One major issue is the comparative lack of safety testing that vaccines are subjected to compared to pharmaceuticals, even though vaccines are administered to pregnant women and infants at critical stages of development with relatively weak immune systems.
Vaccines are classified as biologics rather than drugs. For that reason, they aren’t put through double-blind placebo testing as drugs are, and vaccinated populations aren’t compared to unvaccinated populations, which would provide assurance that vaccines don’t cause secondary illnesses or compromise immunity to other diseases.
One verifiable measure is the over four billion dollars the U.S. government has paid out to victims identified by the federal vaccine court the 1986 National Childhood Vaccine Injury Act tasked with compensating individuals who have been injured by vaccines.
While health experts insist that adverse events are rare, the true scope of injury remains unclear. A study funded by the U.S. Department of Health and Human Services concluded that in the United States, fewer than one percent of vaccine injuries are reported.
HPV Vaccine Injuries
How to identify a true adverse reaction is also in dispute. Doctors and patients from several countries point to alarming numbers of injuries associated with the HPV vaccine in particular. But Larson claimed that girls in countries around the world were having similar psychosomatic reactions to the HPV vaccine because of watching YouTube videos showing the reaction.

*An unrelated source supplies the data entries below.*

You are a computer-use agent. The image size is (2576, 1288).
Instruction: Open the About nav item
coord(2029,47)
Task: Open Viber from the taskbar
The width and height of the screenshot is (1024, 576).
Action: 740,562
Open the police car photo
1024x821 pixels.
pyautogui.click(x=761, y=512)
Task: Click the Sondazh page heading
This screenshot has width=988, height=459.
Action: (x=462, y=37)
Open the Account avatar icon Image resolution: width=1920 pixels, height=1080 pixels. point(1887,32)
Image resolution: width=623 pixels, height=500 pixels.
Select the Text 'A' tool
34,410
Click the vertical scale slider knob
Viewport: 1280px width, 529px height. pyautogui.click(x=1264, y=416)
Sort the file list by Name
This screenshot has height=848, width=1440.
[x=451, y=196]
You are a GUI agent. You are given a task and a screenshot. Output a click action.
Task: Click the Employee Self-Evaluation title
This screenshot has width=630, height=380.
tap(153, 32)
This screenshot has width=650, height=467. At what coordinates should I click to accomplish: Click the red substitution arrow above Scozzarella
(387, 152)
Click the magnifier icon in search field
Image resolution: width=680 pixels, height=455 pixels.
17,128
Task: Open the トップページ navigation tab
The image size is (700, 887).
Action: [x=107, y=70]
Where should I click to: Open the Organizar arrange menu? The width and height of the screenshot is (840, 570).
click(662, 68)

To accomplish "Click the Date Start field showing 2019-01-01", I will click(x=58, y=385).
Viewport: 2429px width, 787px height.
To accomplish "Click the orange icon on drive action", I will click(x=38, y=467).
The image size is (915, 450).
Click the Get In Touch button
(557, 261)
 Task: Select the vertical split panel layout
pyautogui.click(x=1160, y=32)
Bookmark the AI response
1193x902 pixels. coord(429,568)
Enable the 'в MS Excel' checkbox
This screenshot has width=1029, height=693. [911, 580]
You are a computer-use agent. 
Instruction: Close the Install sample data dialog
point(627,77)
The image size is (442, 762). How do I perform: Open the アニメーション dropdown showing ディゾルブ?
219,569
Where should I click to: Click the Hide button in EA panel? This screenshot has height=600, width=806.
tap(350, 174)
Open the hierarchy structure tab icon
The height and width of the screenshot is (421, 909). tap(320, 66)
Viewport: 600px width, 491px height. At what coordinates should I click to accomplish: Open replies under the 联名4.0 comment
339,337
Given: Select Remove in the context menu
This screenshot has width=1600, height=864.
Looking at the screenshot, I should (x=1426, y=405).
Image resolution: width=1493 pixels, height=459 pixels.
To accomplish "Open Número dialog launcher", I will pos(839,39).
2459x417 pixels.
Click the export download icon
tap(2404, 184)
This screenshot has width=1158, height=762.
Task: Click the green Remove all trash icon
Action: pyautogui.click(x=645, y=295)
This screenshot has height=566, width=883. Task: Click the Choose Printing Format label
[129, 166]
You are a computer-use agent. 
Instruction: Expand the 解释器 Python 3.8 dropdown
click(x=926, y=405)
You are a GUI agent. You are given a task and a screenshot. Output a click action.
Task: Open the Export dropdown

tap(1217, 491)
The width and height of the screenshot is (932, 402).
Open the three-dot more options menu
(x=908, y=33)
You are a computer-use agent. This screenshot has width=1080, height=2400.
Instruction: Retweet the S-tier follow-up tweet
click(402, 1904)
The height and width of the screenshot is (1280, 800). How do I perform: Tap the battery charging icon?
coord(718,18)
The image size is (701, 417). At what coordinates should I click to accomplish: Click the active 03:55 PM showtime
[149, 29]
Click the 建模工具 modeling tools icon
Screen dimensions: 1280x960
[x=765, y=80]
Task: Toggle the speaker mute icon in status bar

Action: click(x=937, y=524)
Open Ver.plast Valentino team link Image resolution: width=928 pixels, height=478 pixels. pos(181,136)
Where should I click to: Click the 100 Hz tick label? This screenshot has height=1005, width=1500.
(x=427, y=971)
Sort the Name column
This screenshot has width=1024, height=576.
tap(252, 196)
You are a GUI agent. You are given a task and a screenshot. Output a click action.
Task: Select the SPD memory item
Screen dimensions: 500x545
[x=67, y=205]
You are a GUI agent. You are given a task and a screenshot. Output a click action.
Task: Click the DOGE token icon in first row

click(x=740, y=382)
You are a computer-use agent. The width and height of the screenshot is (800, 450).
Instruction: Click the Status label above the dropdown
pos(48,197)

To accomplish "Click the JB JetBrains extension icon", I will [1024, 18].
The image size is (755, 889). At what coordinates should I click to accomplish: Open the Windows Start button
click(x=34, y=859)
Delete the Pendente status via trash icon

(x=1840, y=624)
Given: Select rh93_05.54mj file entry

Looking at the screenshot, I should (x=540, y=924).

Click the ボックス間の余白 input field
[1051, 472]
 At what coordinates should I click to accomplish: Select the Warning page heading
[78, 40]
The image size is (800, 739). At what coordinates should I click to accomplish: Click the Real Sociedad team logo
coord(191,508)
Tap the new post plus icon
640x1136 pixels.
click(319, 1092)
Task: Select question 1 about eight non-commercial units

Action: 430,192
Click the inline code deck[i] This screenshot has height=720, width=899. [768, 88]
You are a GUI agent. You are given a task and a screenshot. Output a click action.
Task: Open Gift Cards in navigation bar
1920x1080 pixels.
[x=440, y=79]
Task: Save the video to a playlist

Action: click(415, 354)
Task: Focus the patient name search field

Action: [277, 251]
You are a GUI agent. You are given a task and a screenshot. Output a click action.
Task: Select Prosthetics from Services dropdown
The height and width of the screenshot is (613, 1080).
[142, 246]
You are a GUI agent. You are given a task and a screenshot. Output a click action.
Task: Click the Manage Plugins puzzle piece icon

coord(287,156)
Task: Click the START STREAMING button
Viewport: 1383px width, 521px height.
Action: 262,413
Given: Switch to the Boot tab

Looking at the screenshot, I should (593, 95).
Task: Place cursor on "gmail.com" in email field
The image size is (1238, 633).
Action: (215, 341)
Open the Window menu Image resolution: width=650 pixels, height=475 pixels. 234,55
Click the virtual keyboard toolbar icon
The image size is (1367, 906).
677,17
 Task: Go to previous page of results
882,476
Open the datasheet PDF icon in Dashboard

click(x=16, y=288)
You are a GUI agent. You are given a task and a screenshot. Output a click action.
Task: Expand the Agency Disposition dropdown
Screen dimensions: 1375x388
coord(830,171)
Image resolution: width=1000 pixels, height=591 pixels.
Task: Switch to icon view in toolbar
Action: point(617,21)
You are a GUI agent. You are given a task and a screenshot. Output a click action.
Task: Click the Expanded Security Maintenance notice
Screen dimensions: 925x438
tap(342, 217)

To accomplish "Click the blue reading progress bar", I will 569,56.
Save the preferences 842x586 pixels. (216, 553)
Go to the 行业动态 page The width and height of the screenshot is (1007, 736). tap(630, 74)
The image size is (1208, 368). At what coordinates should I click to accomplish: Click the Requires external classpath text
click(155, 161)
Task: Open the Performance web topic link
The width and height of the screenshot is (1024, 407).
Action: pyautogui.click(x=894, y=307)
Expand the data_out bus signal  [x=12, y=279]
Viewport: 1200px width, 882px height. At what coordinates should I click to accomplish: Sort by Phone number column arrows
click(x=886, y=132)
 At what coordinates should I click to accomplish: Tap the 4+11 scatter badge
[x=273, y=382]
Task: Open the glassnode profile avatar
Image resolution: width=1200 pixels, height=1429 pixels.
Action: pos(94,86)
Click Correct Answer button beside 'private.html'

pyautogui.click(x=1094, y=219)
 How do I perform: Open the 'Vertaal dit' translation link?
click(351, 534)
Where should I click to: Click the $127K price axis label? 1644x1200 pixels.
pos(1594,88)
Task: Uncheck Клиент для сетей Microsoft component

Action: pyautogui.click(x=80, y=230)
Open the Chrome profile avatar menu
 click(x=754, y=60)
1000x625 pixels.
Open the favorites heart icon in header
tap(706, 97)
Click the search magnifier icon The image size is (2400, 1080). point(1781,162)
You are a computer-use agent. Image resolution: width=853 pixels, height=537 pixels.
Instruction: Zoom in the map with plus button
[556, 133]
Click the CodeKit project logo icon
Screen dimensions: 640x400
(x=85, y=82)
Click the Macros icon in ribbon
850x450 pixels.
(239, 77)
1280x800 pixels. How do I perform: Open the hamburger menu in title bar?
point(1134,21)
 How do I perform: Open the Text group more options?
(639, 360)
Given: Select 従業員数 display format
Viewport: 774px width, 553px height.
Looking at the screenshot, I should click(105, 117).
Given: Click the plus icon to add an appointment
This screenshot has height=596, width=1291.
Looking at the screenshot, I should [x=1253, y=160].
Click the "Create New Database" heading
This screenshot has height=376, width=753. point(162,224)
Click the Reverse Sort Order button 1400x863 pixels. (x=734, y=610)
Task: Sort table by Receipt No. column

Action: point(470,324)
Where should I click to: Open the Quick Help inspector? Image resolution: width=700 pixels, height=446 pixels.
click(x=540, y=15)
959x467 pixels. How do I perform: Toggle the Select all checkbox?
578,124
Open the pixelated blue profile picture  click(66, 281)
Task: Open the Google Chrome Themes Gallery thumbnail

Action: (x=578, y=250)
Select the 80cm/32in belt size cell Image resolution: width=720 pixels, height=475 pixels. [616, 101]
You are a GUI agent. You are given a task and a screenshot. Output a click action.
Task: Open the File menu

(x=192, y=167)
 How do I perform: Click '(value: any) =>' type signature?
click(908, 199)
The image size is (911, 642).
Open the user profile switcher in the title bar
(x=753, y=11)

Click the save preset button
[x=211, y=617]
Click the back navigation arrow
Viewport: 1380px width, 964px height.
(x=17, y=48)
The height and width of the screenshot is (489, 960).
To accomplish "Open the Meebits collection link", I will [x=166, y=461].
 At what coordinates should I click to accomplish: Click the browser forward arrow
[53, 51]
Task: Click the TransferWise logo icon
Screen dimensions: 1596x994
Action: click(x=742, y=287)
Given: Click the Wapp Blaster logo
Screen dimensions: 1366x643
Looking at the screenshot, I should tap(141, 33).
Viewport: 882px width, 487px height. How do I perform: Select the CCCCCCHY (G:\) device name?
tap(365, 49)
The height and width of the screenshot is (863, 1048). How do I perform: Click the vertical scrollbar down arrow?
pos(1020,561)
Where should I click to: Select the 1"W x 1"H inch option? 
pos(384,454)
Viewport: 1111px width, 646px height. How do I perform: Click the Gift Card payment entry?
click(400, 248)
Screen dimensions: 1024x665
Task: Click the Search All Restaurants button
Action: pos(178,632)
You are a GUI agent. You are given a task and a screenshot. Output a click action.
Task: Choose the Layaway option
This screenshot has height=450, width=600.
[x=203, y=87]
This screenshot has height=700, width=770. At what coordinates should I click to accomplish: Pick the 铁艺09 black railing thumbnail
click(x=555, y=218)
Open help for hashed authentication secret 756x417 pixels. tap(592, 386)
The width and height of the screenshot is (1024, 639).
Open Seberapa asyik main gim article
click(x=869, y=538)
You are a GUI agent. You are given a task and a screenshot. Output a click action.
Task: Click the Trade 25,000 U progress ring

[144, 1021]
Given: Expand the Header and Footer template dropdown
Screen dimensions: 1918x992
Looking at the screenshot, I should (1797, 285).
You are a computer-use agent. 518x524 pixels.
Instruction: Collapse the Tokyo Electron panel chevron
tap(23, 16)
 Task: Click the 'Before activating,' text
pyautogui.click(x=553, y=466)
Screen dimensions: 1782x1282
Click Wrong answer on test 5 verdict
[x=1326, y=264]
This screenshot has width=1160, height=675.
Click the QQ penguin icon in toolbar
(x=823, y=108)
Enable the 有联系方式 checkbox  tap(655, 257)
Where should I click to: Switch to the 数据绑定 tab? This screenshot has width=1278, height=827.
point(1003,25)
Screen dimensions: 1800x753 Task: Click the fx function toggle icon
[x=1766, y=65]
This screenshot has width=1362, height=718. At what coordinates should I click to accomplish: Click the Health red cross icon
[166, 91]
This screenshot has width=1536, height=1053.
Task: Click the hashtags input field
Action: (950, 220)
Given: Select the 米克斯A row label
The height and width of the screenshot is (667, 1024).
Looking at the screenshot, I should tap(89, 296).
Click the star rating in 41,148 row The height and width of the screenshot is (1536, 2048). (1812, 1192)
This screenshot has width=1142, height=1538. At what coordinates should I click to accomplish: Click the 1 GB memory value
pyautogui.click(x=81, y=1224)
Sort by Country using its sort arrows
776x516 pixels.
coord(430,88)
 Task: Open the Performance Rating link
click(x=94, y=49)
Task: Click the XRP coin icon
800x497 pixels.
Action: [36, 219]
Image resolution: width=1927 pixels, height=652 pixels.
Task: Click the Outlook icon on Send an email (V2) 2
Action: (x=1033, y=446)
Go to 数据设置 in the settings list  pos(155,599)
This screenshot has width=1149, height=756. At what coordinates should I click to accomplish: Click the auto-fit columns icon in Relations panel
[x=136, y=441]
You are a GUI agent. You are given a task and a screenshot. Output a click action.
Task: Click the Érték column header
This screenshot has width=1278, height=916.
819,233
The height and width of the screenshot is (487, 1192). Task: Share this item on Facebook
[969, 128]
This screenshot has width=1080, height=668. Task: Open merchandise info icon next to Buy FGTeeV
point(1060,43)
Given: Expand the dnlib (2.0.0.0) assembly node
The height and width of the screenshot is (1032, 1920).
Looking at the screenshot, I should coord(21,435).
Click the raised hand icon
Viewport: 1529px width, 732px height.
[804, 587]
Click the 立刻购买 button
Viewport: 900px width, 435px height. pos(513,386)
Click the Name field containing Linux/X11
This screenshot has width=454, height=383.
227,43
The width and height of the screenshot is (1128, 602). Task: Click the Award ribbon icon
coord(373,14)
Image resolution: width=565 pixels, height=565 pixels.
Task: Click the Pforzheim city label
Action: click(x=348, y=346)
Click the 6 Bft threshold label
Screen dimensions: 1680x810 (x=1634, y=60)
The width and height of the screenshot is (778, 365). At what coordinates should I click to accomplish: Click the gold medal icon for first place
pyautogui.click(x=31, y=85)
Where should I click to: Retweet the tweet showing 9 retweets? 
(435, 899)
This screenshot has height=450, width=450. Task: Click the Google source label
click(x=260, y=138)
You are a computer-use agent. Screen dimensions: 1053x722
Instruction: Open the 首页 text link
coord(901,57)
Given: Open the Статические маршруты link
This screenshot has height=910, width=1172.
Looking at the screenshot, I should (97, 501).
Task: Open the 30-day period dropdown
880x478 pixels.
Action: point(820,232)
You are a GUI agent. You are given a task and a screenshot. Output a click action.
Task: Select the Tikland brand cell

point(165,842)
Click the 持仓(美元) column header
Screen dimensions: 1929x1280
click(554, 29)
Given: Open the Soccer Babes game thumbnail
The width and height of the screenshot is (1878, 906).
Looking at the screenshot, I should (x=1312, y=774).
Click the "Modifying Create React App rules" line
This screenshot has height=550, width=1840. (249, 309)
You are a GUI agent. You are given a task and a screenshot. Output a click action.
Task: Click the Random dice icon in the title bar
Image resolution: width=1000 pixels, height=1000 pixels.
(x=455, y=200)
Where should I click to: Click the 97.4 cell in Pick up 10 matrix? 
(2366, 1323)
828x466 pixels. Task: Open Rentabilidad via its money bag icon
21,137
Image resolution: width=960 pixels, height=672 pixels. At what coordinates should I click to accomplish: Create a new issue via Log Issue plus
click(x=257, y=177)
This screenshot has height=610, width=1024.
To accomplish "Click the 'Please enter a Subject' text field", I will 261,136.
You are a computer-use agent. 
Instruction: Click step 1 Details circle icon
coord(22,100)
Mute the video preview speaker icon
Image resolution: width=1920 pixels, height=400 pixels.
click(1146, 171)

According to a WHO database from April of 2018, over 85,000 reports of adverse reactions were linked to the HPV vaccine, the majority of which resulted in nervous system disorders. But later that year, the WHO revised how adverse events were classified. They declared that only reactions that have been acknowledged in epidemiological studies are regarded as a genuine vaccine-related reaction.
New WHO rules state that any deaths observed during post-marketing surveillance are not considered to be “consistent with causal association with vaccine,” if there were no statistically significant increase in deaths recorded during trials.
This means that, after a vaccine is licensed, any supposed reaction not detected in trials is labeled as “coincidental deaths/events” or “unclassifiable.”
Meanwhile, the post-licensing surveillance system in the United States, the Vaccine Adverse Event Reporting System (VAERS), was found unreliable by the IOM (Institute of Medicine) in its 2012 Adverse Effects of Vaccines- Evidence and Causality study.
The IOM rejected the findings of a study that seemed to link neurodevelopmental disorders to a thimerosal-containing DTaP vaccine.
“This one study (Geier and Geier, 2004) was not considered in the weight of epidemiologic evidence because it provided data from [the VAERS] passive surveillance system and lacked an unvaccinated comparison population,” read the study.
While problems with post-licensing are acknowledged, they have yet to be addressed.
Meanwhile, the WHO’s new classification helped improve the perception of safety but an article published in the journal F1000Research suggests that actual safety measures may suffer as a result.
“The Global Advisory Committee on Vaccine Safety has documented many deaths in children with pre-existing heart disease after they were administered the Pentavalent vaccine. The WHO now advises precautions when vaccinating such children. This has reduced the risk of death. Using the new definition of causal association, this relationship would not be acknowledged and lives would be put at risk,” wrote Drs. Jacob Puliyel and Pathik Naik.
With the world now experiencing the consequences of a pandemic, inconsistencies like these—which seem to put public safety secondary to public confidence in vaccine programs—exemplify the problems that Swaminathan and Larson have pointed toward. This will likely pose a major challenge to any future vaccine marketed in response to the CCP virus.